[Start of Attachment]

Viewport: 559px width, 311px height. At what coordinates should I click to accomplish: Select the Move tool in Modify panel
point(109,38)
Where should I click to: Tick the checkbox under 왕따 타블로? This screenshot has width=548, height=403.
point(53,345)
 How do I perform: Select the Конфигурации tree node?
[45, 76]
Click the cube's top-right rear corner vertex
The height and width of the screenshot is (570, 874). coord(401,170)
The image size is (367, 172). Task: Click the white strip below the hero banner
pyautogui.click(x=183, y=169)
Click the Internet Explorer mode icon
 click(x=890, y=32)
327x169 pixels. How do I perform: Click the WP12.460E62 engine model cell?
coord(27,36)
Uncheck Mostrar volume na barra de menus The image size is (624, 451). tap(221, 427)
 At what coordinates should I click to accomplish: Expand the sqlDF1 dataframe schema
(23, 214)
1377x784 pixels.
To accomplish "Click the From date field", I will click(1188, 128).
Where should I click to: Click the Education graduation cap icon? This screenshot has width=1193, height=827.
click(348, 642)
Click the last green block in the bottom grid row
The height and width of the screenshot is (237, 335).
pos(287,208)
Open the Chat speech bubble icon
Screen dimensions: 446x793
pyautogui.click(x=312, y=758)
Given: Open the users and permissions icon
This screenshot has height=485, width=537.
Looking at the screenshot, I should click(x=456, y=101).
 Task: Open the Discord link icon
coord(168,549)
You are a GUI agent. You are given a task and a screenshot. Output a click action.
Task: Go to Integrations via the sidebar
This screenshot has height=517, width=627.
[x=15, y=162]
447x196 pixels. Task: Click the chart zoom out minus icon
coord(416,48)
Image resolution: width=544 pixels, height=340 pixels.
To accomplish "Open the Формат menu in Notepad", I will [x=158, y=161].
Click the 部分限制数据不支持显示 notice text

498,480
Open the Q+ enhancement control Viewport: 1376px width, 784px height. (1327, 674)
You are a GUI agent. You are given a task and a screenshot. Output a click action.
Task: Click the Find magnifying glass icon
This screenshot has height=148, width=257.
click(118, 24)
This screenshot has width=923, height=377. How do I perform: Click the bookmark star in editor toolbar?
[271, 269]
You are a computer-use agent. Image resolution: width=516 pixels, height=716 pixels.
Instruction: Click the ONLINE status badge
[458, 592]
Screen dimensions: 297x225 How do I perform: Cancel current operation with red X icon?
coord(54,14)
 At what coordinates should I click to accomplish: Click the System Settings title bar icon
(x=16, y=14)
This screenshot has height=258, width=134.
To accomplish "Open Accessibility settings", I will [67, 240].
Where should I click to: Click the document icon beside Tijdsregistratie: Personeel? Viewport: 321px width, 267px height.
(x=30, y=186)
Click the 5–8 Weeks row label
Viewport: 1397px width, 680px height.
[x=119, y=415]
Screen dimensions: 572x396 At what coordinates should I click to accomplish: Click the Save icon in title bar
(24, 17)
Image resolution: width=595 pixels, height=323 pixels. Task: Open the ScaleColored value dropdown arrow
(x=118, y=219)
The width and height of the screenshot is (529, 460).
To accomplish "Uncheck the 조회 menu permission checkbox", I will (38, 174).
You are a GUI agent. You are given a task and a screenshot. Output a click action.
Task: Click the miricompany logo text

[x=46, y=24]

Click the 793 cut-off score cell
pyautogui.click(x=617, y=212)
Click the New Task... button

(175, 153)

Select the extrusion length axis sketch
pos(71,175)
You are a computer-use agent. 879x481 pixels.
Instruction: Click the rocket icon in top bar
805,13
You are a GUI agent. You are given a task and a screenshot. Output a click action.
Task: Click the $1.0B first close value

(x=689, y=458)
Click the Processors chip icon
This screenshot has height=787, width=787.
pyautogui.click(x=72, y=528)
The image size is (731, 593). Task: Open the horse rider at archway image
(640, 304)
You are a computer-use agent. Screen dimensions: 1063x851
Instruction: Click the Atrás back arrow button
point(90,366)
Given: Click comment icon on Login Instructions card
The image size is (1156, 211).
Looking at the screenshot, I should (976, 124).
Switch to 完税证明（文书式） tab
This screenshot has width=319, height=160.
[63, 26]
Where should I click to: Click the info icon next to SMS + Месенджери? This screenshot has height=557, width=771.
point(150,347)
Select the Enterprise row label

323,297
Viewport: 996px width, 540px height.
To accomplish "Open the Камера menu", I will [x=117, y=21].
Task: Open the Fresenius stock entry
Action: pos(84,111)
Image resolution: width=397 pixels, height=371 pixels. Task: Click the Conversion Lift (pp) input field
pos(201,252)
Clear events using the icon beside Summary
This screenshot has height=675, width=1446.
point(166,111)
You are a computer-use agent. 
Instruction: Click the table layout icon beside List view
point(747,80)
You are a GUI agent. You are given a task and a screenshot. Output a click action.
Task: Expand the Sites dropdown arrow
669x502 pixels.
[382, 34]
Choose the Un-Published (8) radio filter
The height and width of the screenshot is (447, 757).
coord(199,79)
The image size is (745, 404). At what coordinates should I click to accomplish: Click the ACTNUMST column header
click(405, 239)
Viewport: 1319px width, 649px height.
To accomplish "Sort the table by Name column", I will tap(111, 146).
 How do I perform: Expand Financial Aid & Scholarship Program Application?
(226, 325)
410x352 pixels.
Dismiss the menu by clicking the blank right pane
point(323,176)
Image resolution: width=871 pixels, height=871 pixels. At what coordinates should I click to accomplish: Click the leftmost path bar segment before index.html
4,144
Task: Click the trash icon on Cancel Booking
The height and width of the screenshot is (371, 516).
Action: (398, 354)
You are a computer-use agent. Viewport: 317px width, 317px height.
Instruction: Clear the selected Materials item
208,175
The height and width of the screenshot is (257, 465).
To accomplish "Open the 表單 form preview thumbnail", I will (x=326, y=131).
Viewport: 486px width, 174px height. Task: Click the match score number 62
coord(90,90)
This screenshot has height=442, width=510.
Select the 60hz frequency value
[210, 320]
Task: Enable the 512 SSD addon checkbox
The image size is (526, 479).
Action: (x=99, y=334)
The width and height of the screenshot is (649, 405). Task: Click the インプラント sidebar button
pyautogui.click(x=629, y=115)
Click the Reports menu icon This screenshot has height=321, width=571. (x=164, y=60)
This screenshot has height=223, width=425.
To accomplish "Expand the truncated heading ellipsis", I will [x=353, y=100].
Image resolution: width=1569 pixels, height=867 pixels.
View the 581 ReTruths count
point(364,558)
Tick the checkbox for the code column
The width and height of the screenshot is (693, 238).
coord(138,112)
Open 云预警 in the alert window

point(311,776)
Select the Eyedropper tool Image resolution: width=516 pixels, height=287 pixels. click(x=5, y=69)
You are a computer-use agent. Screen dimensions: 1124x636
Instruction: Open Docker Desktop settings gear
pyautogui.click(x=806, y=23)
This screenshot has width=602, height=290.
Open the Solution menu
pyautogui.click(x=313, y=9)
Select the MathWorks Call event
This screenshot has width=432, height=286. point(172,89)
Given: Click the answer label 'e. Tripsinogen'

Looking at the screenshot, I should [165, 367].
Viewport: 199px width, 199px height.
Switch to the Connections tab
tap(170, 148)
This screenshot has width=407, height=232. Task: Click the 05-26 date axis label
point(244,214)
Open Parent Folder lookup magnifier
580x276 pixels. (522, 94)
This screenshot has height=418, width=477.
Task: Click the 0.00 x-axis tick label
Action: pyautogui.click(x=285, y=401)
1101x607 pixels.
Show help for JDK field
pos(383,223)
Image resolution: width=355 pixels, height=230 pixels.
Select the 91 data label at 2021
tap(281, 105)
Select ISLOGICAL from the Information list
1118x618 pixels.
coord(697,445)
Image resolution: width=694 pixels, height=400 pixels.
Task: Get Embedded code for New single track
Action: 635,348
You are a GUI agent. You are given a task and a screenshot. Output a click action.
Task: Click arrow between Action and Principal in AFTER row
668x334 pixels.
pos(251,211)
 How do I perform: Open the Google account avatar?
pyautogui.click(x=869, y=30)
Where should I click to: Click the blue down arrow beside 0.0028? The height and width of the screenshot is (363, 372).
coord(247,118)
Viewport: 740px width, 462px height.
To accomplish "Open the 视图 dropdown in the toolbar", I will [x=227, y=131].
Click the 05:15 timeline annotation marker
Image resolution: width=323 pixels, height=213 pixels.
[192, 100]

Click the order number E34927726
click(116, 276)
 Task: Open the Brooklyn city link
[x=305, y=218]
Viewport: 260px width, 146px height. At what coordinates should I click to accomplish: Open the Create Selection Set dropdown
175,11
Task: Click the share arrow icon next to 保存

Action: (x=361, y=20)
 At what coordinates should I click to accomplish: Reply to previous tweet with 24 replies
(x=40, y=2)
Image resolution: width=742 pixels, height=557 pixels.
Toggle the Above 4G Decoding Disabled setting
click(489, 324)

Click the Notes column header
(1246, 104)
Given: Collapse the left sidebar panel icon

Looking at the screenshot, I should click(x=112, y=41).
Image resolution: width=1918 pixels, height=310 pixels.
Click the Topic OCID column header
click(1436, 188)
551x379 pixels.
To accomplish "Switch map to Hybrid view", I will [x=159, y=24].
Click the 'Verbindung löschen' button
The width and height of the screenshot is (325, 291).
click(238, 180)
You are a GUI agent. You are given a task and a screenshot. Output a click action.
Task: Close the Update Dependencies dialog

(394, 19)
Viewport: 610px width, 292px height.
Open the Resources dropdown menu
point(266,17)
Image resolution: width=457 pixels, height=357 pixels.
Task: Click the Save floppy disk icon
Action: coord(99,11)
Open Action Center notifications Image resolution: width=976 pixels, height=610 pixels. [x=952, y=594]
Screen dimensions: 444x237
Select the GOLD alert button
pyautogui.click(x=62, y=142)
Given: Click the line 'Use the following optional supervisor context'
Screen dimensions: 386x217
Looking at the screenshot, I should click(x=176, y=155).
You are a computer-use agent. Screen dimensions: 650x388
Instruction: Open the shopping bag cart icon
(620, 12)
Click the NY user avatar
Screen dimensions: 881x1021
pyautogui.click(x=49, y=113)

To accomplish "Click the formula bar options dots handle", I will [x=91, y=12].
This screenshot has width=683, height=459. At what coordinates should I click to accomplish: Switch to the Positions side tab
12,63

[End of Attachment]

* How to complete this task:
From the records above, print exactly the lines that run from the line with "Select the 60hz frequency value" to the line with "Select the Eyedropper", inclusive.

* Answer area:
Select the 60hz frequency value
[210, 320]
Task: Enable the 512 SSD addon checkbox
The image size is (526, 479).
Action: (x=99, y=334)
The width and height of the screenshot is (649, 405). Task: Click the インプラント sidebar button
pyautogui.click(x=629, y=115)
Click the Reports menu icon This screenshot has height=321, width=571. (x=164, y=60)
This screenshot has height=223, width=425.
To accomplish "Expand the truncated heading ellipsis", I will [x=353, y=100].
Image resolution: width=1569 pixels, height=867 pixels.
View the 581 ReTruths count
point(364,558)
Tick the checkbox for the code column
The width and height of the screenshot is (693, 238).
coord(138,112)
Open 云预警 in the alert window

point(311,776)
Select the Eyedropper tool Image resolution: width=516 pixels, height=287 pixels. click(x=5, y=69)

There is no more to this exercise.